**FRAGMENTO DEL TEXTO**

«Mente sana, cuerpo sano» (Mens sana in corpore sano). — Juvenal (autor romano)
Las reflexiones de la salud y la belleza son reconocidas y valoradas por el ser humano. A lo largo del tiempo y en la actualidad, ambos conceptos además de estar interconectados, son parte esencial de un bienestar general que a muchas personas nos nace compartir…
En este ritmo de vida tan ajetreado y demandante, es bueno recordarnos los unos a los otros que la belleza no es un modelo predeterminado por la sociedad, sino una esencia personal, multifacética e intrínseca que cada persona debe reconocer y explorar.

Recuerda, no es “sólo cómo te ves físicamente”, si no, lo que ves más allá del espejo; cuáles son tus pasiones, tu forma de expresarte y tu estilo.

**DATOS DE ORIGEN**
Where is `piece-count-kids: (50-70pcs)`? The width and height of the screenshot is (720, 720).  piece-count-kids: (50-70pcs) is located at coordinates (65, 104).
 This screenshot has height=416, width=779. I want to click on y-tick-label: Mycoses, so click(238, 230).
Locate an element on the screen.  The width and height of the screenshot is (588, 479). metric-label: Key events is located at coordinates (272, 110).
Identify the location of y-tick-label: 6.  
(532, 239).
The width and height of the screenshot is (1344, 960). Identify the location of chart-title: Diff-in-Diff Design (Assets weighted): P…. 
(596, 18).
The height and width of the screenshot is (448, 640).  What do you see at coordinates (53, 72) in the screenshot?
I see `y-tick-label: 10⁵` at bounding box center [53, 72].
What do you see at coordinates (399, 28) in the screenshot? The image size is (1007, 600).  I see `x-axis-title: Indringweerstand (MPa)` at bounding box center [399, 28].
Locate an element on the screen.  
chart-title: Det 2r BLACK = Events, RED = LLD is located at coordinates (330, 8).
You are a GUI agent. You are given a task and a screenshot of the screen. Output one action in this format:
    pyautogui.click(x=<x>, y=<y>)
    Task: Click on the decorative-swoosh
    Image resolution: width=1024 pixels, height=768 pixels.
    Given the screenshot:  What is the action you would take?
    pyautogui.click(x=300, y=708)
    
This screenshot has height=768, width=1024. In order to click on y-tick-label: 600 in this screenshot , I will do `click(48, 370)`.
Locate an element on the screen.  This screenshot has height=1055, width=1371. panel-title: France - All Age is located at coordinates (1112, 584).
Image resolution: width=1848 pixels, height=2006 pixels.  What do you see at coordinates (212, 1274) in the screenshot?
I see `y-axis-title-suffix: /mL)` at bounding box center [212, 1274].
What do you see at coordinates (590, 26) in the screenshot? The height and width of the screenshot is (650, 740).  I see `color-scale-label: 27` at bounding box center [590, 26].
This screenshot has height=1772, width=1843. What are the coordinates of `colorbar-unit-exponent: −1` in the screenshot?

**LISTA DE TAREAS**
1. Resume en dos oraciones el texto sobre la salud y la belleza.
2. Prolonga con un párrafo el texto sobre la salud y la belleza, a partir de su última oración.

**RESPUESTAS ESCRITAS**
1. La salud y la belleza son conceptos reconocidos y valorados por el ser humano que, además de estar interconectados, forman parte esencial de un bienestar general. La belleza no es un modelo predeterminado por la sociedad, sino una esencia personal, multifacética e intrínseca, que va más allá de cómo se ve alguien físicamente e incluye sus pasiones, su forma de expresarse y su estilo.

2.
Reconocerte con todos tus rasgos y gustos te da una identidad energética y visual (lo que proyectas). Es importante que encuentres tu propia esencia, your aesthetic beauty, para que te sientas feliz, cómodo y saludable. Además, al conectar con tu interior y honrar lo que realmente eres, se fortalece tu autoconfianza y se armonizan tus emociones, creando un bienestar que naturalmente se refleja hacia afuera.